Task instructions -
Quote the lines below verbatim, leaving out the pictures.

Interface element lines
——
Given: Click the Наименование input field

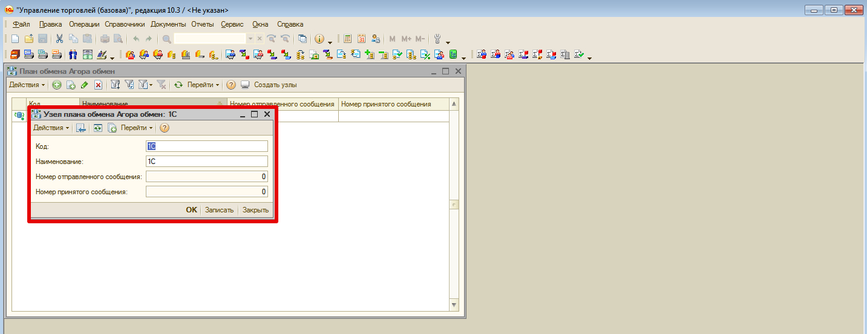Looking at the screenshot, I should click(x=206, y=162).
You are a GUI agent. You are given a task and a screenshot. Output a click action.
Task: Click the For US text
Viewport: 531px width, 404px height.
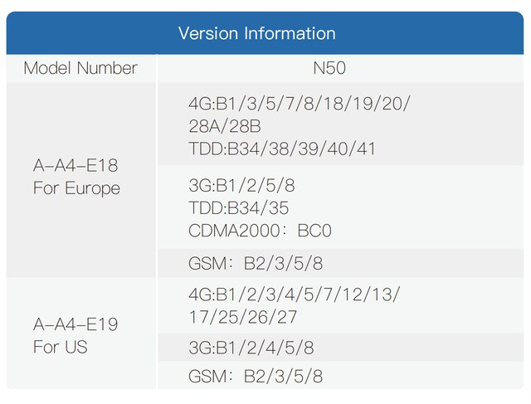[61, 347]
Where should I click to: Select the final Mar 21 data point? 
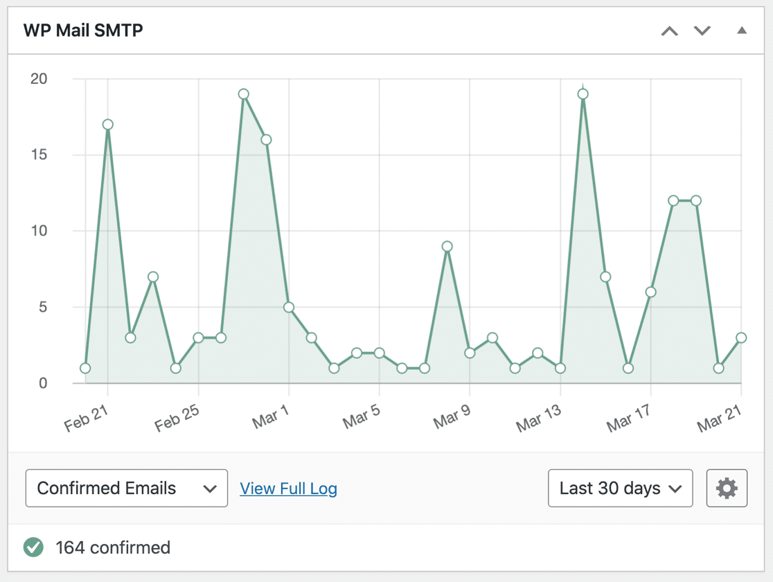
——
Exercise answer -
Given: Click the Наименование input field

Looking at the screenshot, I should click(x=206, y=162).
You are a GUI agent. You are given a task and a screenshot. Output a click action.
Task: Click the For US text
Viewport: 531px width, 404px height.
[61, 347]
Where should I click to: Select the final Mar 21 data point? 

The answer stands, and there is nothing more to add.